An IT issue prevented United pilots from getting aircraft weight and balance information pre-takeoff, leading the airline to request that the Federal Aviation Administration issue a ground stop for its flights. The outage affected more than 200 flights.
A United spokesperson did not say what exactly had caused the outage, describing the cause vaguely as “an IT issue” in a statement emailed Monday. The airline cancelled about a dozen of the 4,500 flights scheduled for Monday and expected a “small number” of short delays.
It issued a ground stop for all domestic mainline flights at 5:30 pm Central. The issue was resolved and flights started resuming 2.5 hours later, the spokesperson said, adding:
"Today we are expecting minimal impact to our operation due to this issue.
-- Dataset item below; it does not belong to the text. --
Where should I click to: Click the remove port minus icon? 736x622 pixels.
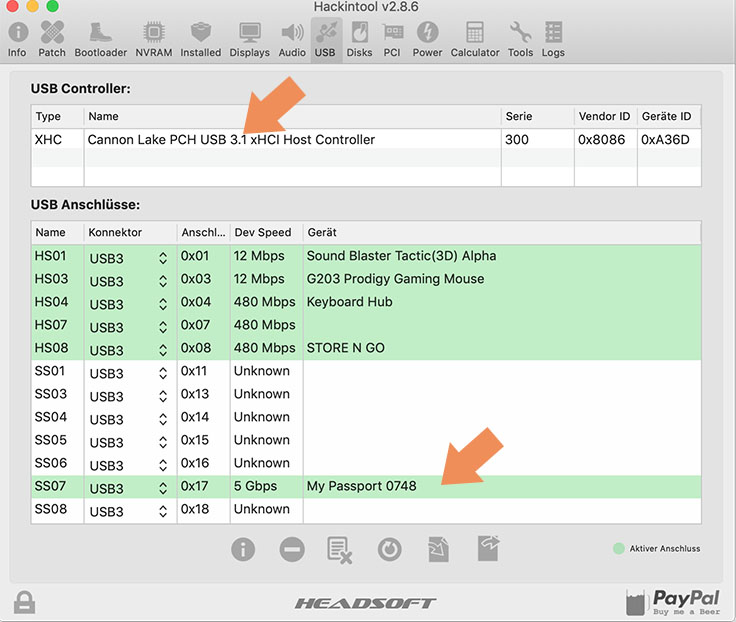point(292,549)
We have issued a system-wide waiver to allow customers to change their flights, and we apologize for the inconvenience this has caused."
Legacy IT Industry-Wide Issue
Outdated legacy IT systems are an industry-wide problem for airlines, and upgrades are extremely difficult because the systems have to keep running around the clock. The networks are very complex, having grown over decades, but big and expensive overhauls are needed, Bob Edwards, United’s former CIO, told Bloomberg last August, following a Delta Airlines system meltdown that grounded flights globally.
That outage, caused by an electrical-equipment failure, cost Delta $150 million. As the incident demonstrated, technical glitches can be extremely costly for airlines, which have to issue refunds to customers whose flights are cancelled or delayed as a result.
Read more: Delta: Data Center Outage Cost Us $150M
Edwards retired in 2014 under pressure that followed several disruptions at United, according to Bloomberg. “I don’t believe the flight ops, maintenance, passenger service systems, crew and dispatch applications are engineered with the level of redundancy needed,” he said in an interview with the news service last year. “Mistakes will happen, devices will malfunction.”
In 2015, another United system outage, caused by a network connectivity issue, disrupted customer ticketing and the airline’s ability to dispatch crews.
Answering a question from an analyst about its passenger reservation system on a recent earnings call, United president, Scott Kirby, said the system was fully operational and ruled out switching onto a different system.
The United spokesperson did not answer a question from DCK about the airline's plans for preventing IT outages in the future.